▸ Exercise details: Pick out and copy every line below that contains the word "toolbar". Case counts when matching.

▸ Source records:
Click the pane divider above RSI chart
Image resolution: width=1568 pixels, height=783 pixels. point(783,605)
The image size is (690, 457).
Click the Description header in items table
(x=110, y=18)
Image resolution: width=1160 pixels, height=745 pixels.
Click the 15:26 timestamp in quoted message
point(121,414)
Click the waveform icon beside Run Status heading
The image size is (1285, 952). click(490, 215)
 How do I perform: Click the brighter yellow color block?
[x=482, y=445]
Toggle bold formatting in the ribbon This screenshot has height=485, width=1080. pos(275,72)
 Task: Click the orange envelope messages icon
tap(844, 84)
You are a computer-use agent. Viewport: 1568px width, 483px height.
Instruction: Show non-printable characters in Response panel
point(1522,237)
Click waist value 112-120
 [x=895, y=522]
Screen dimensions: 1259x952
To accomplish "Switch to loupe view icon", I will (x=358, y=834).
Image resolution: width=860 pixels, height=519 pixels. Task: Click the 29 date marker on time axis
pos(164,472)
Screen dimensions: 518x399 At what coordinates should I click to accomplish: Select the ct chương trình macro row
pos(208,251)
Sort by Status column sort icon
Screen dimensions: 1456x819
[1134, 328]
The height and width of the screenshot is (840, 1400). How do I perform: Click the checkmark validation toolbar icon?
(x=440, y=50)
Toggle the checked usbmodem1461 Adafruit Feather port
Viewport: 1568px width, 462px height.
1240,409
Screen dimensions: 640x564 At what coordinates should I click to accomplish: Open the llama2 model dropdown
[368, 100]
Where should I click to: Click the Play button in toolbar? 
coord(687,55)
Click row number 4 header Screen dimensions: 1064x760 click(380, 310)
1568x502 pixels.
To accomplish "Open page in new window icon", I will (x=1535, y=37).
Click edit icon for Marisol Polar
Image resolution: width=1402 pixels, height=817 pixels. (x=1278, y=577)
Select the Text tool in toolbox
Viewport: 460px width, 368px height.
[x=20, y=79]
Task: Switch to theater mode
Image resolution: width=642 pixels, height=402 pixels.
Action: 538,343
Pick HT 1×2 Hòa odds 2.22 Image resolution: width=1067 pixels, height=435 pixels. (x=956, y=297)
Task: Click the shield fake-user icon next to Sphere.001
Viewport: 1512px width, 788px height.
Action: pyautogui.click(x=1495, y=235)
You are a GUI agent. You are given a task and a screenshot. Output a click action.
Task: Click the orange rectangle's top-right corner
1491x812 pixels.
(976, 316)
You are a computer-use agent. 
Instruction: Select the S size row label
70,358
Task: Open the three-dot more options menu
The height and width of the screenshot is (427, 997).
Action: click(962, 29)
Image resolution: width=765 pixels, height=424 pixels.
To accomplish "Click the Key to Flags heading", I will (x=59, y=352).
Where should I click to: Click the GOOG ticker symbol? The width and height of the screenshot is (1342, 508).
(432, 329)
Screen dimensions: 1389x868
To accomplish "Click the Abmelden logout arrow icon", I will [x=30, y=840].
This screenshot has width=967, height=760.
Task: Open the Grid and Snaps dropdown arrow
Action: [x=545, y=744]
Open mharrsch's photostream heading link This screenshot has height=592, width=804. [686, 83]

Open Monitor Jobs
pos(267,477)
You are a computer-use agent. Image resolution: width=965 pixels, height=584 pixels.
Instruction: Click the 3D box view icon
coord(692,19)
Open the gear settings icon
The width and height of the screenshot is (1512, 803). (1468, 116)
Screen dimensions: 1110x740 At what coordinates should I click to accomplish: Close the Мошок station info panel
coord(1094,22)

▸ The solution:
The height and width of the screenshot is (840, 1400). How do I perform: Click the checkmark validation toolbar icon?
Where should I click to: Click the Play button in toolbar? 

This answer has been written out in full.